Essa diferença reflete uma estratégia de Estado norte-americana: priorizar investimentos em tecnologia, armamentos avançados e capacidade de projeção global, em vez de manter um grande número de militares ativos. Enquanto a China concentra esforços em expandir e modernizar rapidamente seu efetivo, os EUA apostam na superioridade tecnológica para manter vantagem estratégica.
O professor e vice-diretor do Instituto de Relações Internacionais da UnB (Universidade de Brasília), Roberto Menezes, explica que os EUA avançam em gastos militares por conta da Otan (Organização do Tratado do Atlântico Norte), que exige manutenção de tropas, equipamentos e investimentos tecnológicos para garantir a segurança coletiva de seus aliados.
Ele reforça que os norte-americanos ainda representam 37% dos gastos globais com defesa, o que os coloca na 1ª posição mundial nesse aspecto: “Ela [China] aparece na 2ª posição, após os EUA, mas não dispõe dos mesmos recursos militares. Mesmo somando os gastos dos 10 países seguintes, não se aproximam do orçamento militar dos EUA”.
Menezes também traz o fato de que ambas as potências possuem arsenal nuclear.
Santoro reforça a distância entre os países, mas acrescenta que “a China se desenvolve rápido e está reduzindo a lacuna” e diz ser necessário considerar que “os interesses americanos estão dispersos pelo mundo, enquanto as prioridades chinesas são seu exterior próximo, em especial o Mar do Sul da China”.
O DESFILE MILITAR DA CHINA E A GEOPOLÍTICA
O ELP (Exército da Libertação Popular) realiza desfiles militares para marcar a vitória sobre o Japão na 2ª Guerra Mundial, um episódio que ocupa posição central na narrativa nacional. A 2ª Guerra Sino-Japonesa (1937-1945) é apresentada em Pequim como um momento de união e sacrifício que consolidou a legitimidade do PCCh (Partido Comunista Chinês).
Assista ao desfile chinês pelos 80 anos do fim da 2ª Guerra Mundial (1h2min51s):
Relembrar o evento permite ao governo reforçar sua posição de guardião da soberania nacional e alimentar o sentimento patriótico da população. Mattos explica que o país se baseia no conceito confuciano de poder militar suficiente.
Segundo ele, essa filosofia é “um dos 3 elementos de legitimidade de um governante: abundância de alimentos, confiança do povo e poder militar suficiente, ou seja, a capacidade de contenção a ameaças externas”.

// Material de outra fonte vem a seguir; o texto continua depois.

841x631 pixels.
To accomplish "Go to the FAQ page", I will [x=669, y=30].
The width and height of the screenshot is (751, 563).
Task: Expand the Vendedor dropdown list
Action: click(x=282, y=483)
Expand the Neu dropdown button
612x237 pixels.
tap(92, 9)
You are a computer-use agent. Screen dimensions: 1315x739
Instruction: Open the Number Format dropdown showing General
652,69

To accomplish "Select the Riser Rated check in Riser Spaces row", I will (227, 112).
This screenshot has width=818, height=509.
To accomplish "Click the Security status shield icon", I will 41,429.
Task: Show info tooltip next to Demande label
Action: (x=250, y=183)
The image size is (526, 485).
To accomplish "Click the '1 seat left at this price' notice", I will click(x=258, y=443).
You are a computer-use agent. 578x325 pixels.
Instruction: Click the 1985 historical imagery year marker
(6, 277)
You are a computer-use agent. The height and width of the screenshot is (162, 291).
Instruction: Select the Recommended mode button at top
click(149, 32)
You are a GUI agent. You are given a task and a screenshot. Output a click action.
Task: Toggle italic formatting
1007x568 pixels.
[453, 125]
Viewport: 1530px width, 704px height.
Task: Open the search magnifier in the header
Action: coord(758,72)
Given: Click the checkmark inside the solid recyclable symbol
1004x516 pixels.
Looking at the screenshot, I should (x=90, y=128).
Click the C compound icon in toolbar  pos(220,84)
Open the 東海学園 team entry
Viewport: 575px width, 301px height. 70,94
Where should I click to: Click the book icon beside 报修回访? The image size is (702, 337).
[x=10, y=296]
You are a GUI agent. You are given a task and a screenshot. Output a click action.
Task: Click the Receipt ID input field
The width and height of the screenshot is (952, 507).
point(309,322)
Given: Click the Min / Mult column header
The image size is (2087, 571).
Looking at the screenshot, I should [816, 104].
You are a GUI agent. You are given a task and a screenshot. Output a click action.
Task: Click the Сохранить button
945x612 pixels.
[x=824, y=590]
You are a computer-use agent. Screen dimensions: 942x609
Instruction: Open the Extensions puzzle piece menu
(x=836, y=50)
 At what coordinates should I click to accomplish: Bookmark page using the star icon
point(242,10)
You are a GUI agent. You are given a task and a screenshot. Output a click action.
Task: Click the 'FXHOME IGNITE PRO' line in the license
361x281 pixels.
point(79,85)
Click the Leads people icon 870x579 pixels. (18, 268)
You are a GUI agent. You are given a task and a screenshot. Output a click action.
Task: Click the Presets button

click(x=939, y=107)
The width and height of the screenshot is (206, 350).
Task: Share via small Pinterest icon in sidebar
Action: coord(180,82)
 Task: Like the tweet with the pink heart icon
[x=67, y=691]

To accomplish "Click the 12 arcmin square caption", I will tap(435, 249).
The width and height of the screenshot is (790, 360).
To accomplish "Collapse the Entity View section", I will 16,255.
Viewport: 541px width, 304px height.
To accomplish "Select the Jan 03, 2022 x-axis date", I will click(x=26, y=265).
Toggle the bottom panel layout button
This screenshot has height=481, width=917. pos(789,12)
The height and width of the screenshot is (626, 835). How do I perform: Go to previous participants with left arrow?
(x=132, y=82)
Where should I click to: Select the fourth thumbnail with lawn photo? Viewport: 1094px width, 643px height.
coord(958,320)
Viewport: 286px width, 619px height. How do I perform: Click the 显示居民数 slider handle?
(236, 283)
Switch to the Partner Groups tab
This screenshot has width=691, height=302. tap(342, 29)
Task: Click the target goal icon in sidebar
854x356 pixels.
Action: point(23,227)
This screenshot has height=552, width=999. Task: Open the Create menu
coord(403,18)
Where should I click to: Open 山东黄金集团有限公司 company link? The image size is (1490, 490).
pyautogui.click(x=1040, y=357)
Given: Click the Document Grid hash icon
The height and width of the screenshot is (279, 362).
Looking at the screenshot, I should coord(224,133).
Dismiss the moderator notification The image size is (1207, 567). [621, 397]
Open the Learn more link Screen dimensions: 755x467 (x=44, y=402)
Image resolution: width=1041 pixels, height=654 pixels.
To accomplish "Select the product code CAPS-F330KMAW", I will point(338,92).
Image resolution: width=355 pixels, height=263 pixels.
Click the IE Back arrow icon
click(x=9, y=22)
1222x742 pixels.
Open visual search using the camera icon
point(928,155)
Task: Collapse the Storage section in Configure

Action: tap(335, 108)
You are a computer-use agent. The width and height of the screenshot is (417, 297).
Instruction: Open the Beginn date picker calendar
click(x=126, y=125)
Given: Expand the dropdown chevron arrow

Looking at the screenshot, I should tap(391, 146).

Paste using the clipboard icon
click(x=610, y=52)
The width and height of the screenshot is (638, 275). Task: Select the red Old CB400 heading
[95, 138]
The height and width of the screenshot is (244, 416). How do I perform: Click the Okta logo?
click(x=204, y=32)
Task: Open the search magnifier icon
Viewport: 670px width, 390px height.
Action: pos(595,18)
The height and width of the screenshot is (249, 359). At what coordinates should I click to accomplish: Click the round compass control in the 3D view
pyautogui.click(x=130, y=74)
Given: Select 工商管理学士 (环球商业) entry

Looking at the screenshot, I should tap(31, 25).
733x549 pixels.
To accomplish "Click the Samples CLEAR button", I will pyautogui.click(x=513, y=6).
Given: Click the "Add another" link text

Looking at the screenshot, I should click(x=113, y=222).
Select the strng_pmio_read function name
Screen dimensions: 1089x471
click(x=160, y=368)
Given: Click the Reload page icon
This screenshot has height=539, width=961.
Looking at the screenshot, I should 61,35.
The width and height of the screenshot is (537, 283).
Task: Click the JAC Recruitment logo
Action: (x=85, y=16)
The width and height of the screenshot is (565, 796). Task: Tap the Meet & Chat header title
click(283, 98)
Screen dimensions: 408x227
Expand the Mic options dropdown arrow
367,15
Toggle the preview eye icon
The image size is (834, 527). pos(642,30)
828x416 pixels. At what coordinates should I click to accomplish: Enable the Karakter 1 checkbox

Do ponto de vista norte-americano, esses desfiles acentuam preocupações estratégicas. Os EUA observam o crescimento das capacidades militares chinesas –com ênfase na região do Indo-Pacífico, vital para o comércio mundial e onde os EUA têm compromissos de defesa com aliados como Japão, Coreia do Sul e Filipinas.
O especialista ainda diz que os desfiles “têm como um dos seus objetivos demonstrar a força e organização das tropas chinesas em um contexto de declarações fortes pela embaixada da China, em Washington”.